Information provided ▸

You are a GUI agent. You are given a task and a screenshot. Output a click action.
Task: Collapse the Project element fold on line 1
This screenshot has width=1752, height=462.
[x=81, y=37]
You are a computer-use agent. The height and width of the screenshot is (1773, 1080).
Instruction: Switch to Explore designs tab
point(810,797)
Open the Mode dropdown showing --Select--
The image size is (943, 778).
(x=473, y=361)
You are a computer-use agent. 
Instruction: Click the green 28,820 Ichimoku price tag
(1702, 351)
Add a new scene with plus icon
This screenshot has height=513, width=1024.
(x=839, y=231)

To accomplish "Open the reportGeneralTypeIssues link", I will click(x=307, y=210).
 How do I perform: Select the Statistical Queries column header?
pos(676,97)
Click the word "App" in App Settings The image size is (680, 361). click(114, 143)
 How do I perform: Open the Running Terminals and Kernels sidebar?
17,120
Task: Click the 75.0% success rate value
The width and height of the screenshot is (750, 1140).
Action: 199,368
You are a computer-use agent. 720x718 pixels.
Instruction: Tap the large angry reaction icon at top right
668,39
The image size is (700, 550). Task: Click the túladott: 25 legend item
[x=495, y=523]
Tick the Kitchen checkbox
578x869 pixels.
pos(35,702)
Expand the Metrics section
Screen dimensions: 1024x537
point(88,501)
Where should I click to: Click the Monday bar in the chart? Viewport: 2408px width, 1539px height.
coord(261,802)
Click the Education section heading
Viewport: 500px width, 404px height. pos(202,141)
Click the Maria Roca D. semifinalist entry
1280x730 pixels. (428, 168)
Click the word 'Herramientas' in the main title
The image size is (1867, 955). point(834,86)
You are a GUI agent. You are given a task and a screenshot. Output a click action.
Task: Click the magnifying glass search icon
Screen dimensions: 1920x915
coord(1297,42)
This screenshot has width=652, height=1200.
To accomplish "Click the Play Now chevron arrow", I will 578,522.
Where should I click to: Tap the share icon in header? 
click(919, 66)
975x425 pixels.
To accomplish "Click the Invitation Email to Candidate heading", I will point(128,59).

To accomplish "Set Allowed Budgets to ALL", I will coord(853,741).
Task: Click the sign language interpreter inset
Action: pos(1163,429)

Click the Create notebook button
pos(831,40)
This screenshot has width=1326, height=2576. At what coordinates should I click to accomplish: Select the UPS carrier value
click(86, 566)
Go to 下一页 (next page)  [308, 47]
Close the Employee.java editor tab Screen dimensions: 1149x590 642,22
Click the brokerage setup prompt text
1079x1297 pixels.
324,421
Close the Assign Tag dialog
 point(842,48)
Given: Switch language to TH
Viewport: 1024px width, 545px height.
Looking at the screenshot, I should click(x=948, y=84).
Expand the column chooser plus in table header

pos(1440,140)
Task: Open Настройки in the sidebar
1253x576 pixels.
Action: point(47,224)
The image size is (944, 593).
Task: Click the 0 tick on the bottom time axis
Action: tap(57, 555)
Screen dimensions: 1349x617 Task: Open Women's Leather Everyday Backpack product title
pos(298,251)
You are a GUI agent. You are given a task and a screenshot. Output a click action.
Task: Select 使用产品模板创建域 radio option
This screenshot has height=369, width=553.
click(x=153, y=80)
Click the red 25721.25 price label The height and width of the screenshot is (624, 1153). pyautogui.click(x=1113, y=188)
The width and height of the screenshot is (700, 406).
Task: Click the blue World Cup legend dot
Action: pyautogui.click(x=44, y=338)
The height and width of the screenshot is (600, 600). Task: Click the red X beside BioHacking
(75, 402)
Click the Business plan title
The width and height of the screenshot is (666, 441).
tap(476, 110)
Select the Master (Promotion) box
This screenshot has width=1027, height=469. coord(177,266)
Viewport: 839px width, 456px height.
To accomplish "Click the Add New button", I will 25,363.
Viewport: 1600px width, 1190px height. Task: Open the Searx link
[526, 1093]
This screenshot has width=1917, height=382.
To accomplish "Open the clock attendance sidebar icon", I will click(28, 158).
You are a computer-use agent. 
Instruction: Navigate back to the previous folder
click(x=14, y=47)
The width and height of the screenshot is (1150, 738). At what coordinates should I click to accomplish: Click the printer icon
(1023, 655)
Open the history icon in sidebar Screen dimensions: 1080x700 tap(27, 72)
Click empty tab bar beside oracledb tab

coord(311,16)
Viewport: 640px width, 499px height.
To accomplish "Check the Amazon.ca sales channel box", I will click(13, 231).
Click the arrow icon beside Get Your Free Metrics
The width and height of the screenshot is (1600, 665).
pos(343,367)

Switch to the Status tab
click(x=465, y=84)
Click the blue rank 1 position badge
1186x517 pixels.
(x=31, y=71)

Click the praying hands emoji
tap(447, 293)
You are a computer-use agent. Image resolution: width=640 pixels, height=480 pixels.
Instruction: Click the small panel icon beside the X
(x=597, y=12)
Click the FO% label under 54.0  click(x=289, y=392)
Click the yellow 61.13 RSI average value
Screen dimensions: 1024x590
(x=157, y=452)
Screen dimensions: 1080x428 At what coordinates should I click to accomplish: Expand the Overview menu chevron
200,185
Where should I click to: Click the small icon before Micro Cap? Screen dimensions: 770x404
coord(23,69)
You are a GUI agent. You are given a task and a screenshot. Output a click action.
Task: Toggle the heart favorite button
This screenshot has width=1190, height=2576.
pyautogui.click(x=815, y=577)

What to work on ▸ When a line in the records above holds "computer", that line is to be reported.

Response to this exercise ▸
You are a computer-use agent. The height and width of the screenshot is (1773, 1080).
You are a computer-use agent. 
You are a computer-use agent. 720x718 pixels.
You are a computer-use agent. 
You are a computer-use agent. Image resolution: width=640 pixels, height=480 pixels.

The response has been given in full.